A programme,
"Robbie's War. The Rise And Fall Of A Playboy Billionaire", BBC 2
Monday, now on IPlayer, centred on the battle the financier Robert Tchenquiz
and his legal team have had to avoid his home being taken by creditors as part
of the fallout from the recent major crash. Robert and his brother Vincent were
leading figures in property dealing until 2008.
The legal team
are people at the top of their profession and are supported by others.. For
that reason coverage of the programme in the media and elsewhere concentrate on
the human interest aspects and avoid comment on wider issues. Seeing people
emerging from The Supreme Court carrying bulky files is more than enough. I
suspect the next issue of "Private Eye" will avoid this one.
Robert is
reported to have complained that the BBC did not really present him or his case
in the light it should have been in the editing and presentation, and is said
to be considering the legal issues.

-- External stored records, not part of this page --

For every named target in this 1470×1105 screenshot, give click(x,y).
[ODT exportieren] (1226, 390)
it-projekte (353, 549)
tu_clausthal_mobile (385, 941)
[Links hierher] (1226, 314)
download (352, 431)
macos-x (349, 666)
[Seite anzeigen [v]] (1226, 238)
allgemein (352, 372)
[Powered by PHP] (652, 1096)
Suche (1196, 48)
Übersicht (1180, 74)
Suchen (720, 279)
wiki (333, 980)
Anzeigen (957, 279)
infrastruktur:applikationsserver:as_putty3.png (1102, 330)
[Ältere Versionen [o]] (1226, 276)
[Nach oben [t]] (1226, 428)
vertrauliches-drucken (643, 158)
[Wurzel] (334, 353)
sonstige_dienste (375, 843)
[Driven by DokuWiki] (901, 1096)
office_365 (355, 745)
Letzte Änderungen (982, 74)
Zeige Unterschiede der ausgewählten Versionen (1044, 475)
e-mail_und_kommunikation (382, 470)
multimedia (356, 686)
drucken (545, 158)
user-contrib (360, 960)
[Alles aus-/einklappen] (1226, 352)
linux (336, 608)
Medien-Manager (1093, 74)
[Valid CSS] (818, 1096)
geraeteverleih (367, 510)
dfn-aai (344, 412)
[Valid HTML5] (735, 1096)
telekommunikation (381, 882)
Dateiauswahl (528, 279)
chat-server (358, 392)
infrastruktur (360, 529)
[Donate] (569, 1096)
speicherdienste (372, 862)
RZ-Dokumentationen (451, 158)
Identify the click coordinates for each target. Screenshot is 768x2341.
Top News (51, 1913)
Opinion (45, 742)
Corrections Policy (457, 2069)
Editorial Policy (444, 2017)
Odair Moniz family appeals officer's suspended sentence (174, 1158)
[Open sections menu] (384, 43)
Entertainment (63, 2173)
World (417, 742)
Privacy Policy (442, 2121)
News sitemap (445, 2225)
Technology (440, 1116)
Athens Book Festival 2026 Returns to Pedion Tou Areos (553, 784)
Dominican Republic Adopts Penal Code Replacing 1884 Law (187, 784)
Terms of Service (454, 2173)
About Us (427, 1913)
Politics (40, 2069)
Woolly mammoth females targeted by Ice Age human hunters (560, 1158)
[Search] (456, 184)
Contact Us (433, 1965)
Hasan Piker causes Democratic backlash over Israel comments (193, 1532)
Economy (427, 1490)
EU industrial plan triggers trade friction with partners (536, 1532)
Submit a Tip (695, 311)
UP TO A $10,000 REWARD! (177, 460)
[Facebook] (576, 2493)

The lawyers on screen are people I would
not like to argue with. What does give me a twitch is the home.
Were I to have
umpteen millions running into the billion class it is not a home I would
choose. Palatial it is, inside, with a classy exterior and being in Knightsbridge
top price. But it is next to the Royal Albert Hall, a major entertainment
venue. Having been a Prommer at the BBC Proms and there for other things, the
people, my dear, the people.
This means it
is very close to Kensington Road, one of the busiest in London with buses and
coaches galore never mind the black cabs, delivery vehicles etc.; in short air
pollution at high levels. While the Hall is at the front and close, at the back
the scenery is that of sundry blocks of flats. Expensive flats, perhaps, but
still all those other humans.
The programme
did not say much about anything else, notably the financial issues of a decade
ago. It was said that "the banks" were always willing to back the
deals and finding credit then was easy for those in the business. But which
banks and more to the point which bankers?
Similarly the
company structures at the heart of the enterprises were just pictures of linked
names and only names. All it told you that it was an intricate business and we
might assume money flows between them in the process of making the deals.
Also, missing,
although not lost in real life were the politicians of those days past for whom
the money men and deal makers were the modern gods of creation and building a
new Britain based on financial services, property values and speculation.
Where are
those money men now? Gone to earth, some of them with others to be found
occasionally on yachts in the Mediterranean keeping up with all those cheerful
Russians who have arrived in recent years.
A strange world from which nothing useful ever seems to emerge.
ReplyDeleteWould one willingly live in London?
ReplyDeleteI thought the interior was vulgar, just plain vulgar. As for the inhabitants, the less said the better.